Columbus-based retail company L Brands Inc. said it intends to hire 1,000 additional seasonal workers for its Kettering customer care center operation, welcome news in a region that has shed thousands of jobs since March, when the statewide COVID-19 pandemic-related shut downs went into effect.
The L Brands customer care center at 5959 Bigger Road in Kettering has operated for more than 25 years, although it has been mostly empty in recent months, with most workers employed remotely. This latest hiring push is in anticipation of what the company hopes will be stronger business tied to the Christmas shopping season.
Mark Schwieterman, Kettering city manager, said L Brands has been a “great corporate community partner, and they have been for years.”
“We’re always very pleased they’re hiring folks out there at this site,” the city manager said Tuesday.
On the same day, however, Concord Hospitality Enterprises warned Ohio government that its Dayton Marriott at the University of Dayton will lay off 117 workers next month.
“This layoff is due to the significant financial impact on the travel and tourism industry caused by the Coronavirus (COVID-19) pandemic,” Crystal Thrasher, director of human resources for Concord, said in a letter to the Ohio Department of Job and Family Services. “All affected employees are currently being notified. Bumping rights do not exist.”
In 2017, the hotel and its owner, the University of Dayton, completed a $23 million renovation of its 399 rooms, restaurant and conference room.
Also: It appears that automotive glass manufacturer Fuyao Glass America in Moraine has nearly 600 fewer jobs at its Kettering Boulevard plant than it did at or near its peak last year.
Fuyao’s Moraine operation has 1,722 employees, and is still trying to fill about 400 job openings to meet production demand, plant leaders said Tuesday.
Before the pandemic, Fuyao leaders had pointed with pride to the plant’s approximately 2,300 workers. That number is nearly 600 workers higher than today’s workforce, however.
Fuyao’s local plant was largely idled, along with most of the North American auto industry it serves, from mid-March to late May this year.
“We gradually resumed operations after we were advised FGA was considered an ‘essential business’ and as our customers resumed their production in June,” Leslie O’Hara, Fuyao’s assistant human resources director, said.
Moraine isn’t alone in job losses. Fuyao Glass Industry Group, the corporate parent of Fuyao Glass America, has laid off more than 2,200 workers across the world this year, the company acknowledged in an English translation of a recent mid-year corporate report.

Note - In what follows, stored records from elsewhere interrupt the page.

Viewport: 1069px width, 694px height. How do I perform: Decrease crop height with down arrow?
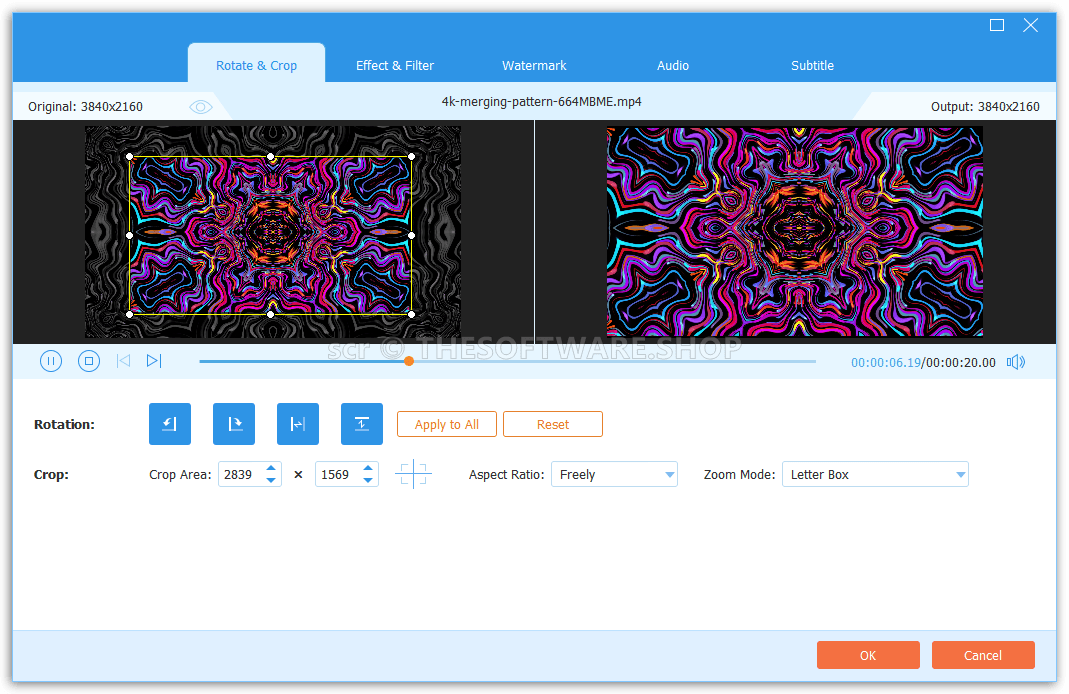(x=369, y=480)
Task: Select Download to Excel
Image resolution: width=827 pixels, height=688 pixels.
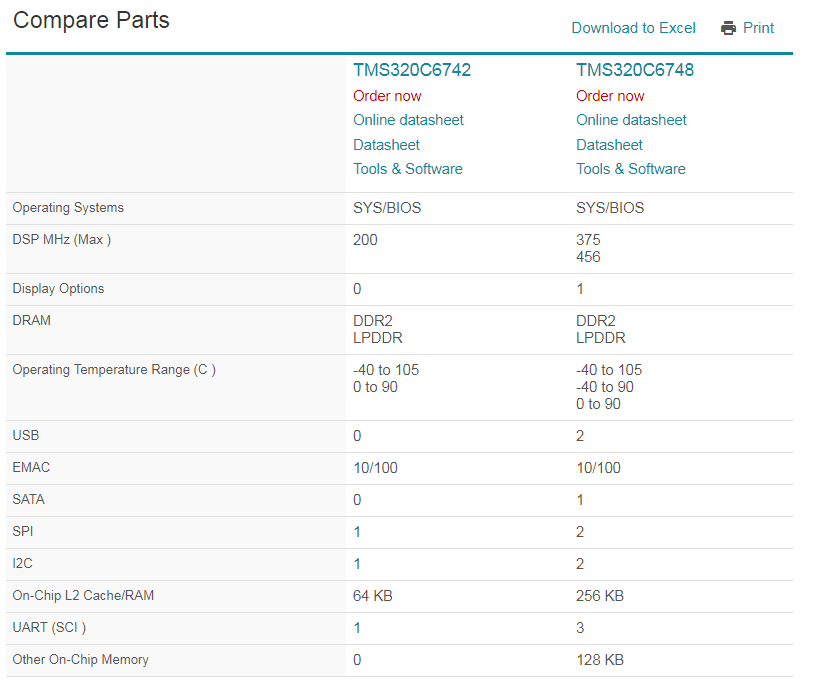Action: click(633, 28)
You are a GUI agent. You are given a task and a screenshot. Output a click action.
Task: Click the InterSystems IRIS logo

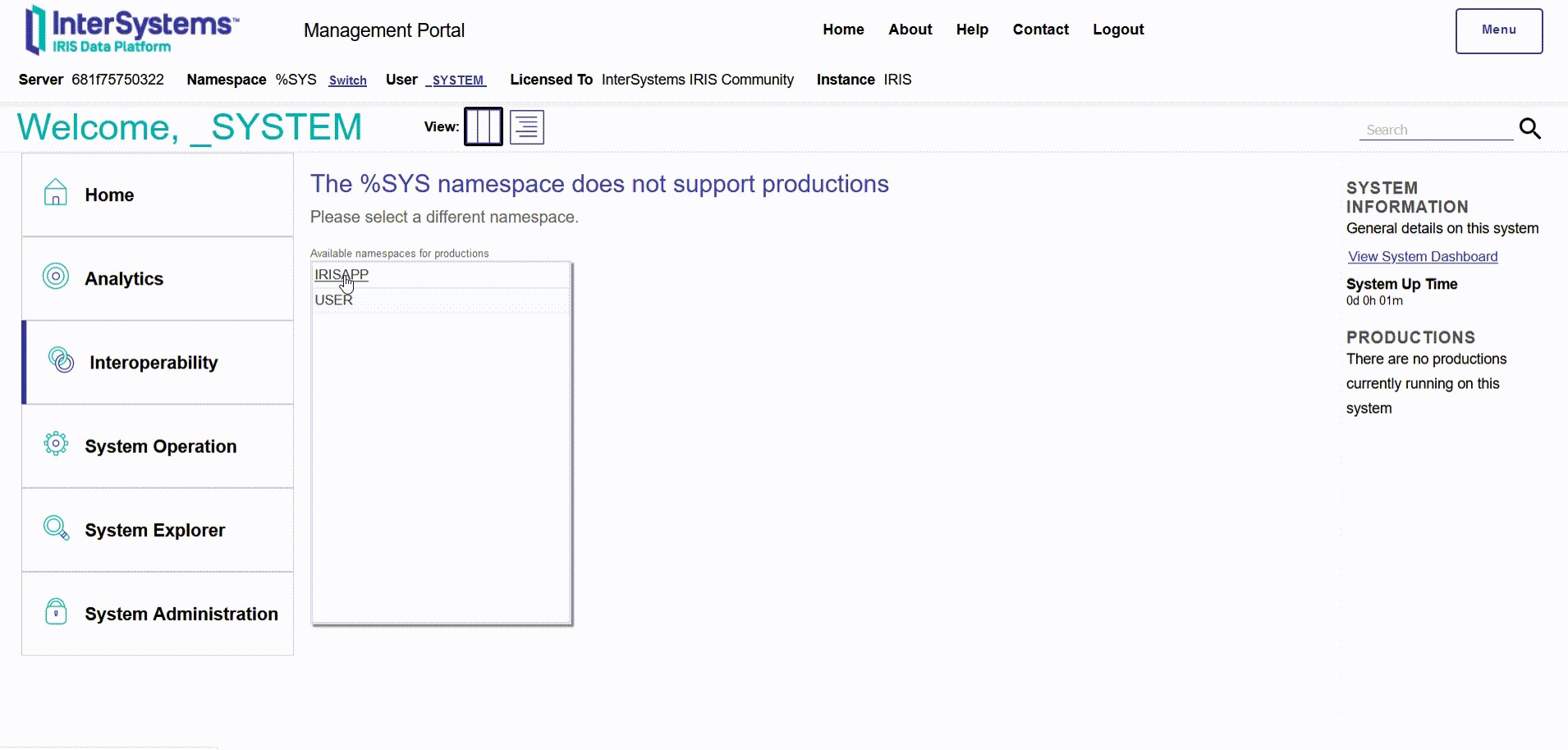132,30
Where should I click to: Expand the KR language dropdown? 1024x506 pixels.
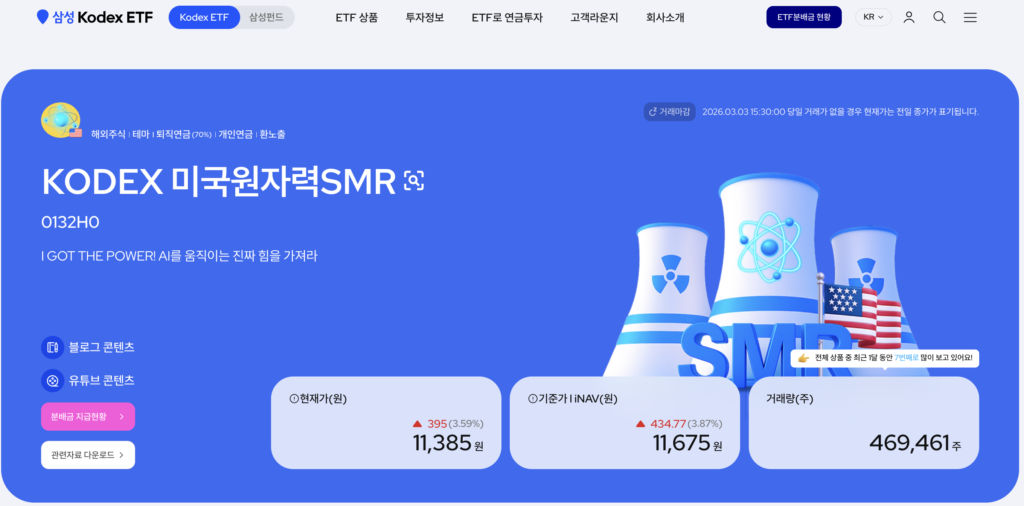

“The number of employees of the company was 24,460, representing a decrease of 2,267 employees as compared with that at the end of 2019,” the company said in its Interim Results report, which was first published at the end of June.
However, the report did not provide a breakdown of where those affected workers had been located.
“We are hiring and short almost 400 people at FGA,” Jeff Liu, Fuyao Glass America’s chief executive, said in a brief email Tuesday. He referred further questions to O’Hara.
Signs along Kettering Boulevard outside the Fuyao plant encourage those interested to apply for openings.
The Ohio Department of Job and Family Services hasn’t posted a WARN (Worker Adjustment and Retraining Act) notice from Fuyao. Generally, companies of a certain size are required to advise Ohio government of plans to lay off 50 or more people within a 30-day period.
The Dayton area today is suffering its worst economy since the Great Recession of 2007-2008, and jobs losses recently have easily exceeded that recession’s toll.
Credit: JIM NOELKER
Credit: JIM NOELKER
As of last week, Montgomery County saw 1,083 residents file first-time applications for unemployment insurance benefits, and that was on top of 17,577 continuing claims for benefits.
Employment has declined 8% across the region’s metropolitan statistical area in the past year — from June 2019 to June 2020 — according to U.S. Bureau of Labor Statistics data.
“Locally we have lost as many jobs in the last four months than we did in a three-year period of the Great Recession,” Richard Stock, director of the University of Dayton Business Research Center, told the Dayton Daily News earlier this month.
Job win:
L Brands Inc.: Plans to hire 1,000 in Kettering for seasonal positions.
TO APPLY: Begin at https://lbrands.avature.net/BestPlacetoWork/Register?folderId=31065
Job losses:
The Dayton Marriott at the University of Dayton: Will lay off 117 workers Sept. 18.
Fuyao Glass America: Has lost nearly 600 jobs from 2019. However, the company is trying to fill 400 openings. Fuyao Glass Industry Group, the corporate parent of Fuyao Glass America, has laid off more than 2,200 workers across the world this year.